その彼等は今茶を飲んでいる。その茶についてもだった。
「あれで茶器を見られますし」
「茶器を御覧になられるのも確かです」
「他の絵や書もまた」
「そうしたことにも造詣が深いですし」
最初は誰もが想像しないことだ。何しろ信長といえばうつけだったからだ。今そう見ている者は天下に殆んどいなくなってはいるがだ。
「美を見る素養もありますか」
「明や本朝の古典にも明るいですし」
「一体何時ああしたことを備えられたのか」
「実に不思議な方です」
彼等にとってはそのことも不思議だった。信長はいつも馬に乗り泳いでいる。政も執っている。それでどうして学ぶ時があるかというのだ。
だが信長にとってみればだ。それは。
今実際にだ。書を読んでいた。
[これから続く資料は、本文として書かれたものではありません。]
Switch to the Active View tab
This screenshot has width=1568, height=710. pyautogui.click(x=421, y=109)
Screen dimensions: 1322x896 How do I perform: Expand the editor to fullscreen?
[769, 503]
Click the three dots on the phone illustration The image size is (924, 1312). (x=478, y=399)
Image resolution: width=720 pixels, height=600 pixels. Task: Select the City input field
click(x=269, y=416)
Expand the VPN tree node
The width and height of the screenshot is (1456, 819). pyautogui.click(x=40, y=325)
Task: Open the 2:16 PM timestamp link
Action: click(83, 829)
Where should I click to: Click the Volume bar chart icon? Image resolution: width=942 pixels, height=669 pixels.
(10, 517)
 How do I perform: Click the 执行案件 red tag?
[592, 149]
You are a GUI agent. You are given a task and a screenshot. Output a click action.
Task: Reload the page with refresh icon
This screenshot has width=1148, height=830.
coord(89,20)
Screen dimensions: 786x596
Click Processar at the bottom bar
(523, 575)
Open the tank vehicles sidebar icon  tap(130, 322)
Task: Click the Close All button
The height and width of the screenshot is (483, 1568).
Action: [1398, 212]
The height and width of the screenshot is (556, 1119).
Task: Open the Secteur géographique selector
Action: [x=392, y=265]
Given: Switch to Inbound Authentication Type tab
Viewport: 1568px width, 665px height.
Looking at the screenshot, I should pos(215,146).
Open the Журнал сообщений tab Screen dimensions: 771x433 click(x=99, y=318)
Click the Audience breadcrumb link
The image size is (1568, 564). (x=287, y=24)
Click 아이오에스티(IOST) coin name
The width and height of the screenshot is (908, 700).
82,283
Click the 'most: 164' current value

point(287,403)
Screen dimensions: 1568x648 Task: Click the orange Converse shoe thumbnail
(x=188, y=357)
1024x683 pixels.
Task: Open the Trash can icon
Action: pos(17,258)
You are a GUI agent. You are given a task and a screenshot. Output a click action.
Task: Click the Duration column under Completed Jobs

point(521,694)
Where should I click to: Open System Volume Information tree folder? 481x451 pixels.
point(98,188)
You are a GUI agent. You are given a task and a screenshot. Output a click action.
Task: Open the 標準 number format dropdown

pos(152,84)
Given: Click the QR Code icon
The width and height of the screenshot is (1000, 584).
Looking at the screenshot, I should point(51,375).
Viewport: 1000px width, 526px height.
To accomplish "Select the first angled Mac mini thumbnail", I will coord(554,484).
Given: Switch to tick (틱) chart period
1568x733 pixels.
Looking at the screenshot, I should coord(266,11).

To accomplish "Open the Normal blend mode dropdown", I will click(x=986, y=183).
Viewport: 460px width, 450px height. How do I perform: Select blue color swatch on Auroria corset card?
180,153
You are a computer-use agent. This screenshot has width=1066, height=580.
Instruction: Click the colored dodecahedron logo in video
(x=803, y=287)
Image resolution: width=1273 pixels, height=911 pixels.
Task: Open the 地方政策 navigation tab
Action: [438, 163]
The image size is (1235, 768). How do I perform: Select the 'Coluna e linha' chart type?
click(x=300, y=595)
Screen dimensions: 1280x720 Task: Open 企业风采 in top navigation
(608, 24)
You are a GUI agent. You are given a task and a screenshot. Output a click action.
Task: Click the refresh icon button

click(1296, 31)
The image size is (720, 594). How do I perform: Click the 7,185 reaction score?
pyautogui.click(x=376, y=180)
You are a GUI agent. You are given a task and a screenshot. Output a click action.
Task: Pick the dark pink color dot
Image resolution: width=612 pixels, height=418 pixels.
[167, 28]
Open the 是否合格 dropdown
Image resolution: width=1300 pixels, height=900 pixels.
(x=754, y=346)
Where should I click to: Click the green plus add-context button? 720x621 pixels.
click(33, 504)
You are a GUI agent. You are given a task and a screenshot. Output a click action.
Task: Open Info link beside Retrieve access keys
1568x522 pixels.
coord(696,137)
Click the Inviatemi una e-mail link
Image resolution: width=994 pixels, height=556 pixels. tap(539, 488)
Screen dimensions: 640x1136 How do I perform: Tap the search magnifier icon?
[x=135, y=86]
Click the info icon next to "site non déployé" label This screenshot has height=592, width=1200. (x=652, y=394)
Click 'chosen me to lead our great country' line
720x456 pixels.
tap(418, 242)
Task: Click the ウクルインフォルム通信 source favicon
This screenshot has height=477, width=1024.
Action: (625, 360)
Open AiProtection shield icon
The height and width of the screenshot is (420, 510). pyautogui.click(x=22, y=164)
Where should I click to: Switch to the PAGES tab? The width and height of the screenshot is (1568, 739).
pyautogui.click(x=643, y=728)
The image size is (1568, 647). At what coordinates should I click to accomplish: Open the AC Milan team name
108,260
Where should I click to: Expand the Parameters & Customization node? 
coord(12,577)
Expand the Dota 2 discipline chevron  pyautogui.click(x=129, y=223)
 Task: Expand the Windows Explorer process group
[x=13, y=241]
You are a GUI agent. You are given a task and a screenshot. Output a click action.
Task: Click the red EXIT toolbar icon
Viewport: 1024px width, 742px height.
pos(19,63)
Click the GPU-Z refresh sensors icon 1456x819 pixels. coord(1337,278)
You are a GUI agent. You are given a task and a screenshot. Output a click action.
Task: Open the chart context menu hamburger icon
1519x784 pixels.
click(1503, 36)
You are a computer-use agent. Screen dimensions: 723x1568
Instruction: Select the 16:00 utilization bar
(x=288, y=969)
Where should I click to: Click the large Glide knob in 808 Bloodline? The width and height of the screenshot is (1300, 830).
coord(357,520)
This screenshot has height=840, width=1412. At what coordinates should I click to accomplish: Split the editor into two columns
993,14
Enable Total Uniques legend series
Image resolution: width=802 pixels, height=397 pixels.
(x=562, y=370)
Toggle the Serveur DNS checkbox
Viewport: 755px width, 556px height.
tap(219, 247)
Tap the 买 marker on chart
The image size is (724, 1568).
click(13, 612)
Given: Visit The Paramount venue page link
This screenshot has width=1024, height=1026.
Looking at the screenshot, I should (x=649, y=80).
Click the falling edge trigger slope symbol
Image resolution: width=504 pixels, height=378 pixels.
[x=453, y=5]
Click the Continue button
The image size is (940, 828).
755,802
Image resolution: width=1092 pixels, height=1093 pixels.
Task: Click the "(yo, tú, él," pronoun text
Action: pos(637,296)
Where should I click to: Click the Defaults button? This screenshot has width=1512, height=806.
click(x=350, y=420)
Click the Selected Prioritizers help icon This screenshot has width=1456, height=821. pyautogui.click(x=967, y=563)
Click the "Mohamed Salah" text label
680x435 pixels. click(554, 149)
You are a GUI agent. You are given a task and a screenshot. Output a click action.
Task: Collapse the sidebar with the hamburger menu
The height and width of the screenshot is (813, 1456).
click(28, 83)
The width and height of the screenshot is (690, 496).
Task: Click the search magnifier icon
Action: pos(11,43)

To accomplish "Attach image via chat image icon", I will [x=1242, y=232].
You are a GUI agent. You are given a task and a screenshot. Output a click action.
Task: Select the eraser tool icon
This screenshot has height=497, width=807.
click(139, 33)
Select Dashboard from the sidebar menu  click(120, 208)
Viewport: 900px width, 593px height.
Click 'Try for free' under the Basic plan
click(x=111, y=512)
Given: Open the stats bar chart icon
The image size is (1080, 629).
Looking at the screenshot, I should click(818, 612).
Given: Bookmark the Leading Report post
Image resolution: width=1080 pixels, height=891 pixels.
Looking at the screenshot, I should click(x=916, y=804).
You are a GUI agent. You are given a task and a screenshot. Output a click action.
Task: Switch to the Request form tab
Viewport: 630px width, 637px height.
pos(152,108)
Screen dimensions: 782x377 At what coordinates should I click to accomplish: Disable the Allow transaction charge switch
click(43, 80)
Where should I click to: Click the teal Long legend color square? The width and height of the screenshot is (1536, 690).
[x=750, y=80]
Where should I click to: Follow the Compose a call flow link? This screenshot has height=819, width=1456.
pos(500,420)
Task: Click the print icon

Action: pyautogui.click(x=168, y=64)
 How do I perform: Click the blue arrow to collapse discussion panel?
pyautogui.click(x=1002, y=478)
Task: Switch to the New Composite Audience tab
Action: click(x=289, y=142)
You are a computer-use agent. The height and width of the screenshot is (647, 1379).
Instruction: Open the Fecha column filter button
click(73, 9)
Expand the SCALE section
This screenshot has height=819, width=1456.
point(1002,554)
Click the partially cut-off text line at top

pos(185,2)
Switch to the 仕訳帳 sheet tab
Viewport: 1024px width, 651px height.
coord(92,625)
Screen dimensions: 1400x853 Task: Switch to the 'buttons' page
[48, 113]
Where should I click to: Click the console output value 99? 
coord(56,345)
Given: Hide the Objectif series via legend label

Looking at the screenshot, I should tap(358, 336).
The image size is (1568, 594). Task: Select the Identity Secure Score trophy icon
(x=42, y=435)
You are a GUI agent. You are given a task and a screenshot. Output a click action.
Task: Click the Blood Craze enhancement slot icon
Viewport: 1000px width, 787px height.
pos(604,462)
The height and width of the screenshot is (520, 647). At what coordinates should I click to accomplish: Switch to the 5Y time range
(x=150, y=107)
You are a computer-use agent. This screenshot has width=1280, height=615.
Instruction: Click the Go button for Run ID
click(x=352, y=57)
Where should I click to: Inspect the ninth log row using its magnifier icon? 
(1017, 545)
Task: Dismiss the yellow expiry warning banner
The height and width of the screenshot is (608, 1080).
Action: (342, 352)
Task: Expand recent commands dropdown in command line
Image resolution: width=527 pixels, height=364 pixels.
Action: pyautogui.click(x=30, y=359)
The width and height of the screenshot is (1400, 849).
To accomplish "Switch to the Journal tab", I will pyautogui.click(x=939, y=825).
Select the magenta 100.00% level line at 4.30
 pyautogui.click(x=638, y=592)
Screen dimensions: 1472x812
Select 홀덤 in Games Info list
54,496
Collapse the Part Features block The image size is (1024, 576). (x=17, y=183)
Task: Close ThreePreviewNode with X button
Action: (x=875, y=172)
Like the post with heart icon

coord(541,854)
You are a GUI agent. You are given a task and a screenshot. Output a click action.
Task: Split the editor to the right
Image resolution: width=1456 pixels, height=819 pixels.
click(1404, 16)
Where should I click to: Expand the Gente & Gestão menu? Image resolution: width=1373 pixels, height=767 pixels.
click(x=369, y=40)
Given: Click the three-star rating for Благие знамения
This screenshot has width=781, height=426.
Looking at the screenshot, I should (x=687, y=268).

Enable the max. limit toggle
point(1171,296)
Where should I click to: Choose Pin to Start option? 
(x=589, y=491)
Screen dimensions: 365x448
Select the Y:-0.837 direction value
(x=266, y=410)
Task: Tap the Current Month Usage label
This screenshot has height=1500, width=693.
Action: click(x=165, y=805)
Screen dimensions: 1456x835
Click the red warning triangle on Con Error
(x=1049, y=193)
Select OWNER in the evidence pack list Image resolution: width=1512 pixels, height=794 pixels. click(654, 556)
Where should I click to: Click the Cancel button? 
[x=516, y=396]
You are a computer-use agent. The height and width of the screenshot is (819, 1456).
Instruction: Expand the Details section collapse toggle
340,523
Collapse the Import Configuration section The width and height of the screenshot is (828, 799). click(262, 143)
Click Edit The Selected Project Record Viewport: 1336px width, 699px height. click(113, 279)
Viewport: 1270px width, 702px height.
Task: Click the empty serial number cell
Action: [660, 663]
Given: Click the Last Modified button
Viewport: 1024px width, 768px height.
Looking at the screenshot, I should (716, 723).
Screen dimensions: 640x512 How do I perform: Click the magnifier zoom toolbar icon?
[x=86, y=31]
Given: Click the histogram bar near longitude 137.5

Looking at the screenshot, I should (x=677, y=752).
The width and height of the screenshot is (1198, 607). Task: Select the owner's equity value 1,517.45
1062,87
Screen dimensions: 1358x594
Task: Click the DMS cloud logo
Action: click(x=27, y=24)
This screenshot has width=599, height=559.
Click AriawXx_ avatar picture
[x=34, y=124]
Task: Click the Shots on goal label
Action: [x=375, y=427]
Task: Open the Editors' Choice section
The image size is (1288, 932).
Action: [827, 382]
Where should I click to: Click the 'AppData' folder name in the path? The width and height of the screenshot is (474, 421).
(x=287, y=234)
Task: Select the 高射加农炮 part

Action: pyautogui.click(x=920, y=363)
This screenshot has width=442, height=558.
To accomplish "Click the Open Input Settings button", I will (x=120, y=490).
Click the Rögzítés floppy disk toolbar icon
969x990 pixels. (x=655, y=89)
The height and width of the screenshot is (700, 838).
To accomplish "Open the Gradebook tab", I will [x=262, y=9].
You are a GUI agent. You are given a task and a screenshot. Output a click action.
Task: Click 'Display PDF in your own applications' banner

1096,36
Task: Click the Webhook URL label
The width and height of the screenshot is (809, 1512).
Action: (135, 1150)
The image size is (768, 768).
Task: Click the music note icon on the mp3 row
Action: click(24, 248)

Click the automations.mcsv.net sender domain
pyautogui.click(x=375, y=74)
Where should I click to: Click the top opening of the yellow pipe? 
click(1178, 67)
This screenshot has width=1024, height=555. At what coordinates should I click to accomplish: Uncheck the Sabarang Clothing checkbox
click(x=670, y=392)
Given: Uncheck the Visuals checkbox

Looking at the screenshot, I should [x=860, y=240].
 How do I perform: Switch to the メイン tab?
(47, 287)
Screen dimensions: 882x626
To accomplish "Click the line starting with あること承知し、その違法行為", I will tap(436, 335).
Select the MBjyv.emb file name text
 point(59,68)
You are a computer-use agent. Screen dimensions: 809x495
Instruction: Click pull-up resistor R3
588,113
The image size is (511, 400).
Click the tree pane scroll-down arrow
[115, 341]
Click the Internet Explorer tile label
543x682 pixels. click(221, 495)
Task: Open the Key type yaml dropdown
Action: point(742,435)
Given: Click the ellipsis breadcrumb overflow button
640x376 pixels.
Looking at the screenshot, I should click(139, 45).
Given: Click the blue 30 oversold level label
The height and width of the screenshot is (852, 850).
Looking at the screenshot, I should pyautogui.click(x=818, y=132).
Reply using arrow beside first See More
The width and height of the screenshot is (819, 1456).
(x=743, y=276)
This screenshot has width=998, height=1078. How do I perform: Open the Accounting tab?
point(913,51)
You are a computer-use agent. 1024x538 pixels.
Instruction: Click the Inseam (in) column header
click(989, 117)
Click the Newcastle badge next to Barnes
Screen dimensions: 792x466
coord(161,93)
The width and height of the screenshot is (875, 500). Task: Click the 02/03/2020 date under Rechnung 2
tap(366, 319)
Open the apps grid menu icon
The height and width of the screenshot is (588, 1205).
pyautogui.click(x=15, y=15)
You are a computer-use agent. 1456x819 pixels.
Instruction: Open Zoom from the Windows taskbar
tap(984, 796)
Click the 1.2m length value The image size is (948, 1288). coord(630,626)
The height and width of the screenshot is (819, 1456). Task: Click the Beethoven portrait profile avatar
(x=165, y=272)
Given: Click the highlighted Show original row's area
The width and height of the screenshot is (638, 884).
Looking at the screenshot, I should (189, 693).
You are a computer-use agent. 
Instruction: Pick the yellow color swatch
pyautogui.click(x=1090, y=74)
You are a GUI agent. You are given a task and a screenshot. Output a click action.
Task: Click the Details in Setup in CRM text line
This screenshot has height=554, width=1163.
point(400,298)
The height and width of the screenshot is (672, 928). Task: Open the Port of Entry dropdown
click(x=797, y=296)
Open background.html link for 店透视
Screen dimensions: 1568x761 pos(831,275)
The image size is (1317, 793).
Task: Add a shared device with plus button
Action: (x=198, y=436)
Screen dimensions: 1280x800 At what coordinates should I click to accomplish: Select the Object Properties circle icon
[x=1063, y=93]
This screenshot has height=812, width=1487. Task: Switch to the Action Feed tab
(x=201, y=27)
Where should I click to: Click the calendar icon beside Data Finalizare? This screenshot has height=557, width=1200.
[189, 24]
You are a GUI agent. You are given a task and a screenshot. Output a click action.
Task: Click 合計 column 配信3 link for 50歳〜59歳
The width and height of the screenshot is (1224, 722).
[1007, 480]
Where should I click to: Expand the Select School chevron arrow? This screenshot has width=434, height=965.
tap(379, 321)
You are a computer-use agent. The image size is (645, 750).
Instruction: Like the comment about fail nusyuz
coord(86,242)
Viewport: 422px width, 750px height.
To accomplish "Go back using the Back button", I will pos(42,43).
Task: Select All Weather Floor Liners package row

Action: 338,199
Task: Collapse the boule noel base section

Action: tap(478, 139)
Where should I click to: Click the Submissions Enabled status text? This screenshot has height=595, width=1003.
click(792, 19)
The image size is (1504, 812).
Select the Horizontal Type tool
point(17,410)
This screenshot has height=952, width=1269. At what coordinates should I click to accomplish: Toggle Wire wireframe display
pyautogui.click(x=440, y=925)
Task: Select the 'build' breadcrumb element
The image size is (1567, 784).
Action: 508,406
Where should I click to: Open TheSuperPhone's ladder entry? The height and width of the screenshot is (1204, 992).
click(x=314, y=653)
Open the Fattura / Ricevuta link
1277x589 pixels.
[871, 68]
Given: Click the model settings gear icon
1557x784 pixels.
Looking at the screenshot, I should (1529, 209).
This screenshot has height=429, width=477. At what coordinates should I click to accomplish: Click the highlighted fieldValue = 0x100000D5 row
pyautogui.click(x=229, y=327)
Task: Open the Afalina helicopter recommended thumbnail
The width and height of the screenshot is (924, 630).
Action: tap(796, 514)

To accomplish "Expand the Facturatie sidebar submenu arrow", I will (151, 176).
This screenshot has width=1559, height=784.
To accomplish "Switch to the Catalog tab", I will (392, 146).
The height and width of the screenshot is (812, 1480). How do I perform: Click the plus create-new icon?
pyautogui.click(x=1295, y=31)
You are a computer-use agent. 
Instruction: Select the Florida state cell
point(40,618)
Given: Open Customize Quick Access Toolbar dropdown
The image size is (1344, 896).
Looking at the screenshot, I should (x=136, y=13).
その書は。
「韓非子ですな」
「うむ、そうじゃ」
それをだ。読みながらだ。
村井に対してだ。こう言うのだった。
「何度も読んでおるがじゃ」
「その都度ですね」
「学ぶべきところが多いのう」
「韓非子は苛烈なところがありますが」
「苛烈に過ぎるところはどける」
「つまり全てをそのまま取り入れぬと」
「書を完全に鵜呑みにして盲信する位ならじゃ」
どうかとだ。信長は言うのだ。
「最初から読まぬ方がよい」
「それは確か」
「孟子じゃったな」
論語も読んでいるのだった。信長は様々な書を読んでいるのだ。
そしてだ。その知識を元にだ。今村井と話しているのだ。
「そこに書いてあったな」
「そうでしたな。では韓非子にしろ」
「その孟子にしてもじゃ」
「どけるべきものはどけますか」
「流石にわしもじゃ」
信長はだ。どうかというのだ。そのどうかということとは。
「わしが病になったとする」
「はい。その時は」
「わしの快癒を願い民が祈ったとする」
「その時はですな」
「罰として鎧を出せとは言わぬ」
韓非子に実際に書かれていることだ。秦王がそうさせたのだ。
何故そうさせたかというとだ。民がその仕事を怠ったことを罰するのとだ。王が己が情にほだされないようにする為のだ。幾つかの理由があった。
それでだ。そうしたのだ。しかし信長はというと。
「わしはその場合は素直に喜ぶ」
「そうされますな」
「あれはわしから見ればあまりにも訳がわからん」
信長はその韓非子を見ながら話す。とはいっても今そこを読んではいない。
しかしだ。ここであえて言うのだった。
「確かに情に溺れるのは政としてよくはないが民の仕事をそれ程怠った訳ではあるまい」
「そうですな。やはり」
「それでそこまでするのはじゃ」
どうかとだ。信長はまた言った。